The desk clerk at Tom’s said he didn’t have the authority to refund my deposit; he assured me that the manager would later. (Tom didn’t send a check and after several unreturned calls I filed a formal complaint with the Tennessee Attorney General, followed up by critical letters to the Minnesota Attorney General and state and local tourism authorities. Nothing came of my squawks except polite agency responses.)
I was more than a little annoyed at the crummy cabin and the nonchalance shown at my displeasure by Tom’s staff. Showing empathy and understanding of my agitation of the moment, Jim and Carol suggested that Betty and I check into our motel in Bemidji, have a nice dinner and a drink and that the four of us meet the next morning. Upon reflection, I’m of the opinion that they said exactly the right thing at exactly the right time.
Jim is much more laid back than I am, probably with a forgiving manner like that of our grandfather. I envy his serenity and continue to endeavor to be more accepting of things I can’t change. While I believe I have mellowed considerably in recent years, on occasion I think my genes still tend to surface my mother’s “in your face” aggression. And yes, I know that tendency has caused me and others unnecessary discomfort and I also know blaming my mother is a cop-out. But as unrepentedly noted in “Nolan-Miller Family History,” my mother could be hell on wheels when crossed.

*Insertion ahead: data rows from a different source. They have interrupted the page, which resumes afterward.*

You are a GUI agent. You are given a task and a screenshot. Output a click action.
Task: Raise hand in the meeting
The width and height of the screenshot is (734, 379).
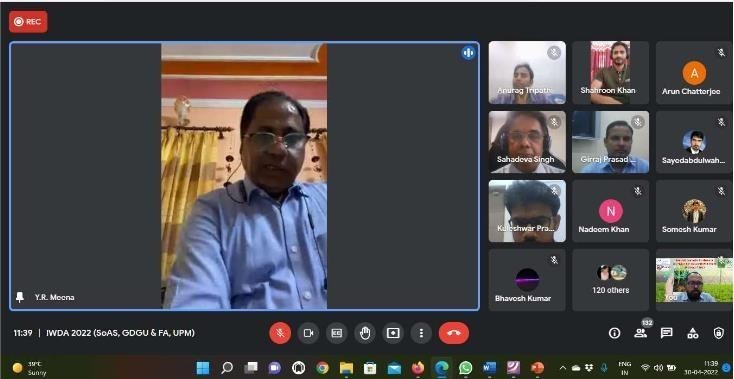365,333
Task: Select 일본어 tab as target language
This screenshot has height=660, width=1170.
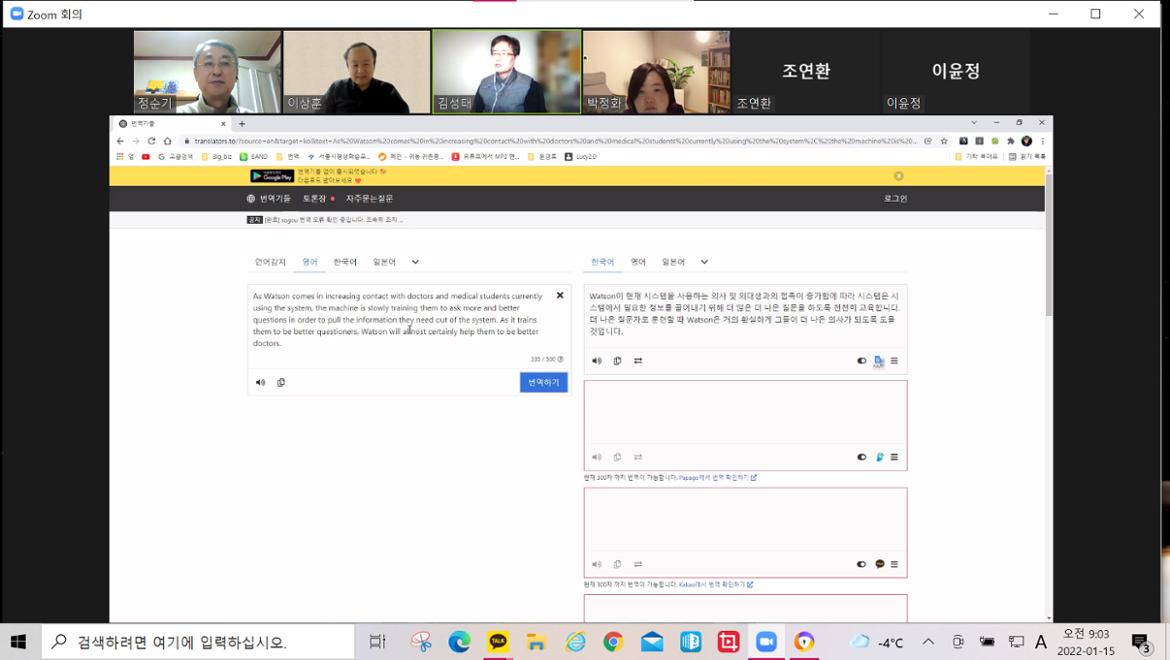Action: 673,262
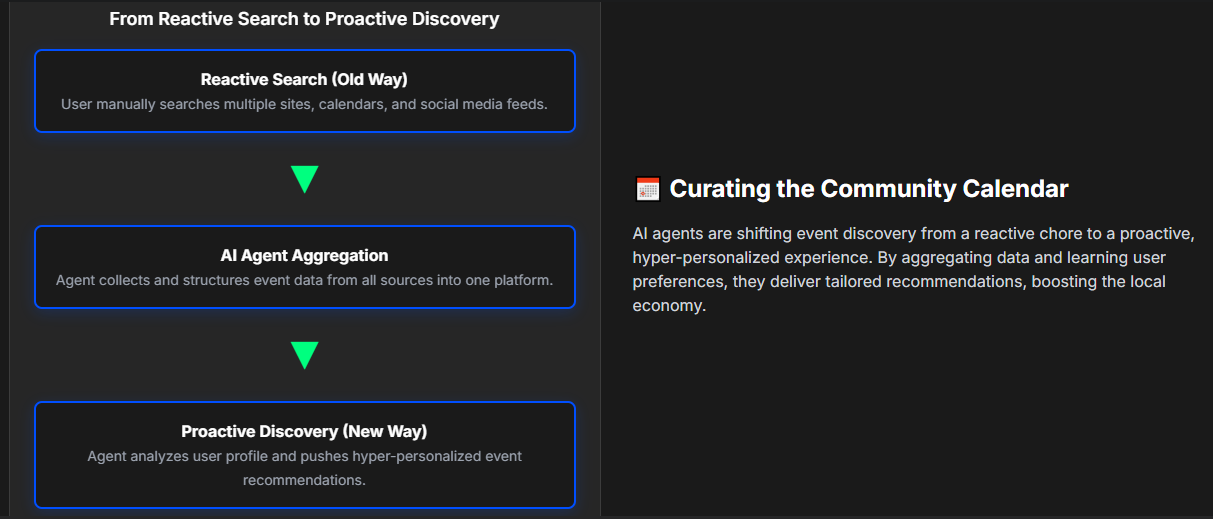Click the words 'social media feeds' in first card
Image resolution: width=1213 pixels, height=519 pixels.
click(x=484, y=104)
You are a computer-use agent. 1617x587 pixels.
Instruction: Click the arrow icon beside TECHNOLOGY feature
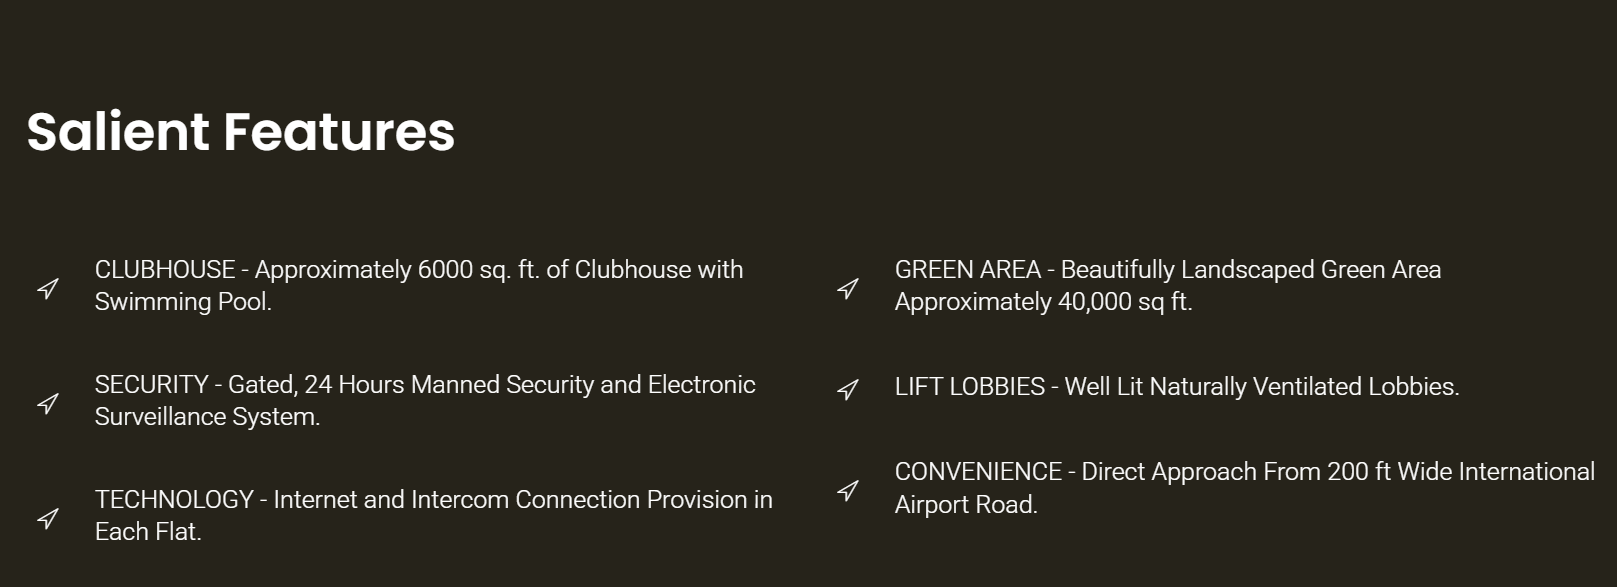click(x=48, y=519)

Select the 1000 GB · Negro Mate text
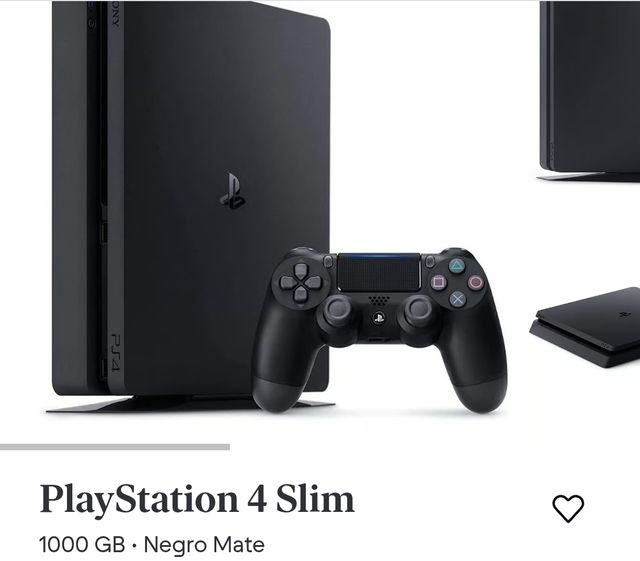(x=152, y=545)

We ended up paying $45 a night for a bright, modern room at the Comfort Inn because of the special rates given members of AARP, about the only advantage of being over 50 that I can think of. The motel had an indoor pool, hot tub and free breakfast. It was adjacent to a former Holiday Inn convention center complex with an excellent restaurant. Both properties are owned by the Ganglehoff family, operators that evidently take their hospitality business seriously.
Betty and I enjoyed a meal of Walleye Pike, wild rice soup, fresh vegetables and a very good salad. It was so good that we dined there the next two nights. Our waitress, a beautiful young college student of Finnish extraction, provided excellent service and a measure of insight into the lifestyle and recreational pursuits in the area. She told us that Pike and wild rice are local specialties and are also important underpinnings of the area economy. Pike fishing provides a popular form of recreation for residents plus attracts many tourists. Waitress Nancy said her favorite activities are fishing from a boat in summer, ice fishing in winter and cross country skiing during the seven or eight months that snow is on the ground. That’s right, seven or eight months!
The harvesting of wild rice is a significant source of income and food for the Native Americans. My grandmother, Bertha Miller Nolan, wrote an essay on “Mahnomen or Wild Rice Gathering” that is reproduced in my book, “Nolan-Miller Family History.” The hand harvesting techniques haven’t changed much since she wrote about them more than a half century ago.
Bertha wrote essays, poetry and songs. Some of her work was published and has survived. Her husband was also a published poet, who whiled away the lonely hours at the depot by writing of the charms and call of the North Woods.